The Resurrection Problem

Chora Church, Anastasis

"Our days are like the grass; we flourish like a flower of the field;
When the wind goes over it, it is gone, and its place shall know it no more" (Ps 103:15-16)

The resurrection has been a problem from the outset. Paul already has to exhort even his Corinthian Christian community, the ones who do believe in Jesus, to belief in his resurrection.

We should be wary however of assuming their skepticism is like that of modern sensibilities. They (and we) are not really arguing about the possibility of the supernatural, or of post-mortem existence.

As to the fact of resurrection, any ancient skepticism was not so much about the theoretical possibility of such a strange thing, but about its desirability . Why want the fragile flesh, prone to decay, revived? Why not seek the freedom of higher things and a purely spiritual existence? As Rowan Williams has observed, for many of the ancients if someone rose from the dead, the  “question would have been "How do you get him back into his grave again?"'

For us then the temptation may be to think of the resurrection as an affirmation of post-mortem existence. This however really has little to do with the question; that idea of the ongoing eternal soul stems from a different need or desire. The resurrection does not affirm the eternity of the soul, but the mortality of the embodied self, as the Psalmist acknowledges, yet also the power of God to raise the dead. Paul thus argues (15:13) from the idea of the resurrection to the possibility of Jesus' being raised, not the reverse.

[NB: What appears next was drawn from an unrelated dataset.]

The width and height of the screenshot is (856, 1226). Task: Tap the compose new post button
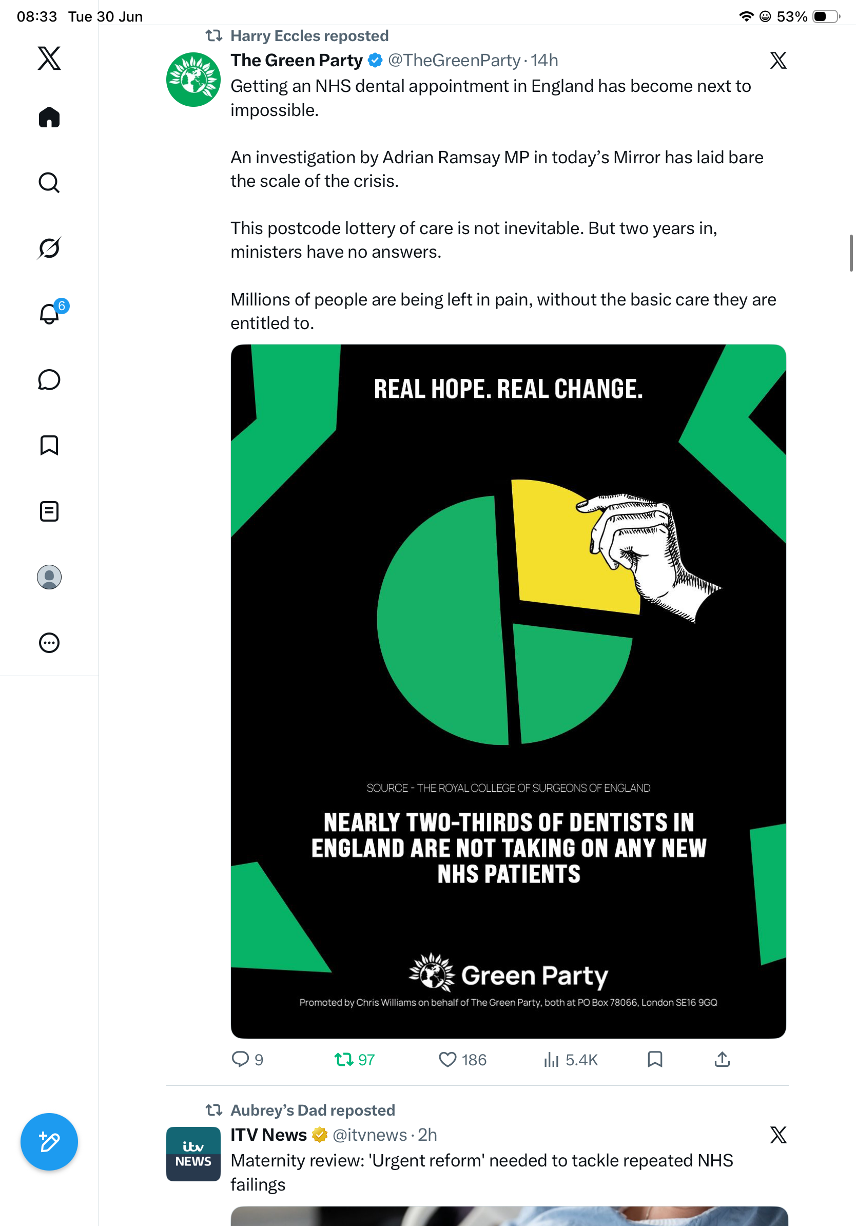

While many of the ancients were repulsed or uninterested in resurrection, there were exceptions. Remember who is writing here in 1 Corinthians; Paul "a Pharisee, son of a Pharisee." The Pharisees affirmed the resurrection; the problem with Jesus' resurrection was not the "what," but the "who" and "when."

The "who" problem is that it is the poor man Jesus who is raised. A messianic king was expected - and of course to us, both are true, but this identification was one of the two most obvious sticking points for those to whom the resurrection itself was a point of faith.

The other problem was the "when." Resurrection was not to be in the now, but the future, when God would renew all things and a new creation would be established. Instead, we have the one man Jesus, seemingly raised out of time.

Paul addresses this, calling Jesus the "first-fruits of those who have died," his resurrection an anticipation of the general resurrection. So the fact that Christ is raised from the dead means that the end has begun; even now, those who are baptized into his death and resurrection are part of a new creation. Our old life is not continued indefinitely, but rather we have received new life.

This is not because we have any property of eternal disembodied existence; we are material beings, who "flourish like a flower of the field." But as the Psalmist goes on to say, "...the merciful goodness of the Lord endures for ever on those who fear him, and his righteousness on children's children." The God who raised Jesus from death will raise us too.

Alleluia. Christ is Risen.

[Sermon from Morning Prayer, St Luke's Chapel, Berkeley Divinity School at Yale, Tuesday of Easter Week 2022].

Comments

  1. He is risen indeed! Thank you Andrew. I appreciate your comments and scholarship here.